PROBLEM DETAILS - Arrange the lines from the one containing "You are a computer-use" through the one containing "click(195, 240)", inclusive, as a Markdown table with columns headed Number and Record line, one row per line, omitting blank lines.

RECORDS PROVIDED -
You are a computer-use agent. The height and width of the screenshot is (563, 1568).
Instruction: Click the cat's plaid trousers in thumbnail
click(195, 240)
...
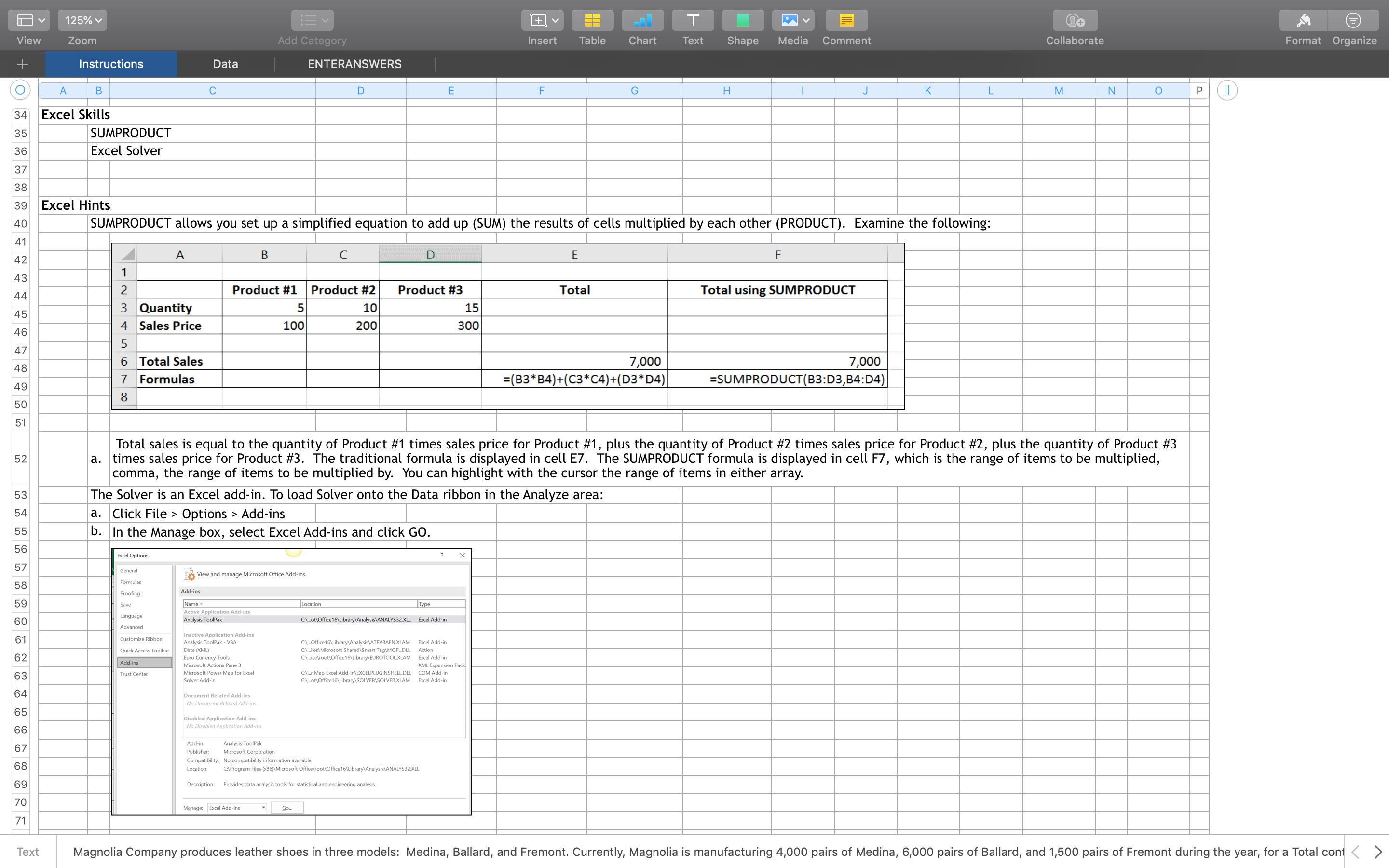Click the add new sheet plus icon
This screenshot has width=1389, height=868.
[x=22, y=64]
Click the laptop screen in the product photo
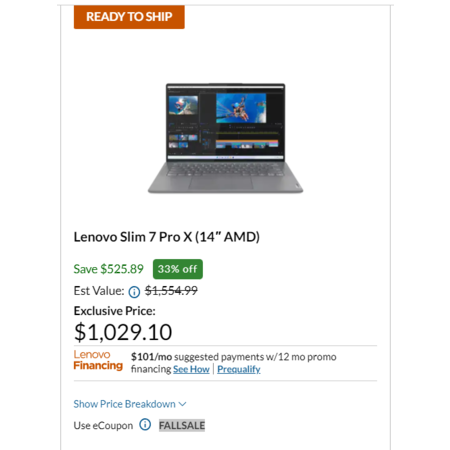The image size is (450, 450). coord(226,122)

WORKED ANSWER -
| Number | Record line |
|---|---|
| 1 | You are a computer-use agent. The height and width of the screenshot is (563, 1568). |
| 2 | Instruction: Click the cat's plaid trousers in thumbnail |
| 3 | click(195, 240) |